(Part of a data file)
[Start]

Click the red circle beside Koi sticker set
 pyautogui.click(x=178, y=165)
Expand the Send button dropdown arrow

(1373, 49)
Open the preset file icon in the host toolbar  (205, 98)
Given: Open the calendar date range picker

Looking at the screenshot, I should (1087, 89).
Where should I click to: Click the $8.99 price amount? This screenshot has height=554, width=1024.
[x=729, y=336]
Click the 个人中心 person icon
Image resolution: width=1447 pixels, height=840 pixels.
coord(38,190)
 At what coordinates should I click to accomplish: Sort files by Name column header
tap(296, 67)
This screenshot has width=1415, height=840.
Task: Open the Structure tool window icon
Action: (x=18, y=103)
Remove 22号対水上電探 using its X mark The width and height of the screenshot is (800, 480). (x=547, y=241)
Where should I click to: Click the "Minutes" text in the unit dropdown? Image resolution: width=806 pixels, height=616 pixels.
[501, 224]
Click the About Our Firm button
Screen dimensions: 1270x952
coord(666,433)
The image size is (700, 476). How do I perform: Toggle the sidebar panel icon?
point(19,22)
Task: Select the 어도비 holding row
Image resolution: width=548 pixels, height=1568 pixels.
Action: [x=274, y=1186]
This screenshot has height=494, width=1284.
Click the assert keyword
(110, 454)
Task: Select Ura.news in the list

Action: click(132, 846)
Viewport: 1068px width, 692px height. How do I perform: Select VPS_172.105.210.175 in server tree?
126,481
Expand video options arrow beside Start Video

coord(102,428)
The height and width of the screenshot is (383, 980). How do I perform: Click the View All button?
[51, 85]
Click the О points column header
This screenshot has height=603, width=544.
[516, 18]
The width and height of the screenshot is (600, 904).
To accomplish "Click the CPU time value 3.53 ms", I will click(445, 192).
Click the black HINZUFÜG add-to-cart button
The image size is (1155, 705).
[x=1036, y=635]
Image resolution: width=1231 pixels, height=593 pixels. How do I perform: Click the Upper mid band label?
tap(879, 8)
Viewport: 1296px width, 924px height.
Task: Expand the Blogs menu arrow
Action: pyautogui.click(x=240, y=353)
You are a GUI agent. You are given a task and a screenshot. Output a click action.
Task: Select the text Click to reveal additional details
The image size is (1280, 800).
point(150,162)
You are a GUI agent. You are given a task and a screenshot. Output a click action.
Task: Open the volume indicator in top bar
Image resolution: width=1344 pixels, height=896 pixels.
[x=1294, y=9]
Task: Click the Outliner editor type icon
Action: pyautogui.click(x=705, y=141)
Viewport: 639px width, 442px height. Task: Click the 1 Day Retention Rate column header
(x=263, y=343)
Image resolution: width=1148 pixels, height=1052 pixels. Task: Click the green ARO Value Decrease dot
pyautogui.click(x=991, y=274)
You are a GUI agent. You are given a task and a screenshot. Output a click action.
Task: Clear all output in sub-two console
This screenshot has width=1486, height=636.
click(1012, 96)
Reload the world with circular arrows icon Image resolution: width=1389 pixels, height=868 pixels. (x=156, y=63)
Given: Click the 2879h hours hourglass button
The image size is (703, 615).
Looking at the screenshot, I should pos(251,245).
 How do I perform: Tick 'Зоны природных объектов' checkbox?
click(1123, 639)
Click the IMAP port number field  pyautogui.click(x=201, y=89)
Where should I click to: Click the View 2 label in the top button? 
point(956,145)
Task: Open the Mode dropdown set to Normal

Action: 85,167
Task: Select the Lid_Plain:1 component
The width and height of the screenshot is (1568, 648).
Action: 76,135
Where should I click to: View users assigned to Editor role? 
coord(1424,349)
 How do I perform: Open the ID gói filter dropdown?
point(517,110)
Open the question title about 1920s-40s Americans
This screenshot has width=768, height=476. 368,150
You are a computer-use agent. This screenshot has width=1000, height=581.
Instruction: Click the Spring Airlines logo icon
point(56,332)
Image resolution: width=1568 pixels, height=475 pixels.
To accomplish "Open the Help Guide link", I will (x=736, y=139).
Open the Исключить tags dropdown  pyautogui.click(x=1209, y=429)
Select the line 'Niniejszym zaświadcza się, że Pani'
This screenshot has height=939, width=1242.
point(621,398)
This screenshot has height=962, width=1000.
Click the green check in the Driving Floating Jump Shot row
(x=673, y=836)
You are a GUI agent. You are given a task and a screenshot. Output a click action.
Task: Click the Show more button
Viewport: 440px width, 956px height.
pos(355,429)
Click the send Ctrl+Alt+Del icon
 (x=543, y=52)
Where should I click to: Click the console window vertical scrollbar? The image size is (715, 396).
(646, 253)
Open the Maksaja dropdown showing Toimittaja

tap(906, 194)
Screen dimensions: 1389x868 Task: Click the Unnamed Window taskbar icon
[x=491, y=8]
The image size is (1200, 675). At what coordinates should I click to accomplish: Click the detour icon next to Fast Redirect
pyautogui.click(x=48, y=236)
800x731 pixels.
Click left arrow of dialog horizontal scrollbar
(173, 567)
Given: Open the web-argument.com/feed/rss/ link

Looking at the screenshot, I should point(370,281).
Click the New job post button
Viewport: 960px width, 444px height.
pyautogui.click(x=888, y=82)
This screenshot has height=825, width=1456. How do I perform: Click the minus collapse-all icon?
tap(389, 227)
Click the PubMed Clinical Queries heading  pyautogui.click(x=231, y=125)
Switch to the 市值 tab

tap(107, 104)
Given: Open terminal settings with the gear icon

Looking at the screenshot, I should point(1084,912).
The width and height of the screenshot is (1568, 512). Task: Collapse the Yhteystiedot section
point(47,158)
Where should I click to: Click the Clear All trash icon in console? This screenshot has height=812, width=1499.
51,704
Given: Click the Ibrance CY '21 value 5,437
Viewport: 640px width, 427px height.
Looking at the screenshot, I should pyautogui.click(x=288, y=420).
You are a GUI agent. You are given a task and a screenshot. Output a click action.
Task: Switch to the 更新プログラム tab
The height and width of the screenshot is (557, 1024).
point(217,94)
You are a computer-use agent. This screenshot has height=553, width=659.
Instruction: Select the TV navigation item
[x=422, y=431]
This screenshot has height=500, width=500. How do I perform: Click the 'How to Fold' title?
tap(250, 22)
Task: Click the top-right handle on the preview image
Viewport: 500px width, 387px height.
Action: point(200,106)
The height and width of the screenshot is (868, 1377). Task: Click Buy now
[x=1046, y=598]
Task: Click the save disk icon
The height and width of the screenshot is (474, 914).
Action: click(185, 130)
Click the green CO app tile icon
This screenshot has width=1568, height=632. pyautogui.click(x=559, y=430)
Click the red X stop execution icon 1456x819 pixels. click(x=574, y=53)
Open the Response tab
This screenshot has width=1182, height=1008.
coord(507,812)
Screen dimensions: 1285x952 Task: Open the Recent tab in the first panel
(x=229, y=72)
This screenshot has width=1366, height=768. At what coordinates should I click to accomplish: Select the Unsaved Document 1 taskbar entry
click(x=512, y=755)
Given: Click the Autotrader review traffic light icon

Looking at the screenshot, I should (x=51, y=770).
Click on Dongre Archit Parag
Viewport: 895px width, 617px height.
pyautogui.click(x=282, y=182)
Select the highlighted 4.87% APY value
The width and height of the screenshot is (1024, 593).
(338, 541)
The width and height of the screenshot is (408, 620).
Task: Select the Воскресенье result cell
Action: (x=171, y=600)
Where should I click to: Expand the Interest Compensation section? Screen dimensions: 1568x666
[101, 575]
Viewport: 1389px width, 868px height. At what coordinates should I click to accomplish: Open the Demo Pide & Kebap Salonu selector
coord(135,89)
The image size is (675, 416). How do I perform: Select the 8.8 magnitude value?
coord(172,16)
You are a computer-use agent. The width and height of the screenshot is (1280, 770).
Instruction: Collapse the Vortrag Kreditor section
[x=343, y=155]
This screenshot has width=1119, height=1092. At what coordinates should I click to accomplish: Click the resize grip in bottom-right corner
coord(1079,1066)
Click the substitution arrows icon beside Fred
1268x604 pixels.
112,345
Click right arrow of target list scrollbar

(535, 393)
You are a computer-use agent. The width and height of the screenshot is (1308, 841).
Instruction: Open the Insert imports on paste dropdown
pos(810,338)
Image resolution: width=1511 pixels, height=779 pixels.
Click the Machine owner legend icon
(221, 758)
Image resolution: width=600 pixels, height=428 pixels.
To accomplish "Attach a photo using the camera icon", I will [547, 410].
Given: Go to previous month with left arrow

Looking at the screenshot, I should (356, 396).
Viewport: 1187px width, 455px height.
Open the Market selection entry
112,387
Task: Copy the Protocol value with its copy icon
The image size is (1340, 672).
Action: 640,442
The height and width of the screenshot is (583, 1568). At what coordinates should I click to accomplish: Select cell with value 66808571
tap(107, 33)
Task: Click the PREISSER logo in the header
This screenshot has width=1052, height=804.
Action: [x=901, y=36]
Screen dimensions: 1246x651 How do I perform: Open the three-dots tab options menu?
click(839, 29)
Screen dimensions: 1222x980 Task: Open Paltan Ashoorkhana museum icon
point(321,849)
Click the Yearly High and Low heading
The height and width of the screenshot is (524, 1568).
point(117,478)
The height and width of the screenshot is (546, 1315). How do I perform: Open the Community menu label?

[End]

Given problem:
Switch "Unsaved Document 1" to "Unsaved Document 2" in everything from the line containing "This screenshot has width=1366, height=768." down to the line containing "pyautogui.click(x=282, y=182)", and return only those lines with nothing else changed.

Worked answer:
This screenshot has width=1366, height=768. At what coordinates should I click to accomplish: Select the Unsaved Document 2 taskbar entry
click(x=512, y=755)
Given: Click the Autotrader review traffic light icon

Looking at the screenshot, I should (x=51, y=770).
Click on Dongre Archit Parag
Viewport: 895px width, 617px height.
pyautogui.click(x=282, y=182)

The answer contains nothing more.